> _Given problem_: Copy out every entry below word for word, leaving nothing out and changing nothing.

> _Task inputs_:

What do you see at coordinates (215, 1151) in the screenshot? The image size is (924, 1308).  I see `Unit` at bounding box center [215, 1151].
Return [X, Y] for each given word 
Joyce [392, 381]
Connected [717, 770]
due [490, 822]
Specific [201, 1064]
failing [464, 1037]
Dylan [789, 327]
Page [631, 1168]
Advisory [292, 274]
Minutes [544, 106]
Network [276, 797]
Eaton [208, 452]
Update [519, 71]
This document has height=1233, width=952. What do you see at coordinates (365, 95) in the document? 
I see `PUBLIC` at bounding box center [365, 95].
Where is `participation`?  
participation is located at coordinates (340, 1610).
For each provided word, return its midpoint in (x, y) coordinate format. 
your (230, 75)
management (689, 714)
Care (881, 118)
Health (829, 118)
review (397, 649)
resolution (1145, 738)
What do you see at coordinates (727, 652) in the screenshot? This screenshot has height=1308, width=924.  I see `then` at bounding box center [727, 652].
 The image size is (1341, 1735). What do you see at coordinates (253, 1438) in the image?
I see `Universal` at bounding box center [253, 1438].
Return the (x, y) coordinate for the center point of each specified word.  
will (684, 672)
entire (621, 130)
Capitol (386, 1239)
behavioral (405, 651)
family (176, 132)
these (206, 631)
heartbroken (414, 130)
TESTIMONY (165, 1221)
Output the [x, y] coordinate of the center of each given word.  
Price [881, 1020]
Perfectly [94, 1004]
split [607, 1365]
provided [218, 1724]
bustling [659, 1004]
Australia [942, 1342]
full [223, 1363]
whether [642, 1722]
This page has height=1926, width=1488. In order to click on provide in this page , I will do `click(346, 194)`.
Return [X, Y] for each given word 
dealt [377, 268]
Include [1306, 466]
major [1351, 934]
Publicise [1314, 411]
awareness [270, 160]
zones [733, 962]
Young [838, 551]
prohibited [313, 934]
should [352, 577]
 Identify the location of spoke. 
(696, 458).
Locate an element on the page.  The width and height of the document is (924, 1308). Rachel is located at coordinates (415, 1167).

> _Written answer_:
What do you see at coordinates (215, 1151) in the screenshot? The image size is (924, 1308).  I see `Unit` at bounding box center [215, 1151].
Return [X, Y] for each given word 
Joyce [392, 381]
Connected [717, 770]
due [490, 822]
Specific [201, 1064]
failing [464, 1037]
Dylan [789, 327]
Page [631, 1168]
Advisory [292, 274]
Minutes [544, 106]
Network [276, 797]
Eaton [208, 452]
Update [519, 71]
This document has height=1233, width=952. What do you see at coordinates (365, 95) in the document? 
I see `PUBLIC` at bounding box center [365, 95].
Where is `participation`?  
participation is located at coordinates (340, 1610).
For each provided word, return its midpoint in (x, y) coordinate format. 
your (230, 75)
management (689, 714)
Care (881, 118)
Health (829, 118)
review (397, 649)
resolution (1145, 738)
What do you see at coordinates (727, 652) in the screenshot? This screenshot has height=1308, width=924.  I see `then` at bounding box center [727, 652].
 The image size is (1341, 1735). What do you see at coordinates (253, 1438) in the image?
I see `Universal` at bounding box center [253, 1438].
Return the (x, y) coordinate for the center point of each specified word.  
will (684, 672)
entire (621, 130)
Capitol (386, 1239)
behavioral (405, 651)
family (176, 132)
these (206, 631)
heartbroken (414, 130)
TESTIMONY (165, 1221)
Output the [x, y] coordinate of the center of each given word.  
Price [881, 1020]
Perfectly [94, 1004]
split [607, 1365]
provided [218, 1724]
bustling [659, 1004]
Australia [942, 1342]
full [223, 1363]
whether [642, 1722]
This page has height=1926, width=1488. In order to click on provide in this page , I will do `click(346, 194)`.
Return [X, Y] for each given word 
dealt [377, 268]
Include [1306, 466]
major [1351, 934]
Publicise [1314, 411]
awareness [270, 160]
zones [733, 962]
Young [838, 551]
prohibited [313, 934]
should [352, 577]
 Identify the location of spoke. 
(696, 458).
Locate an element on the page.  The width and height of the document is (924, 1308). Rachel is located at coordinates (415, 1167).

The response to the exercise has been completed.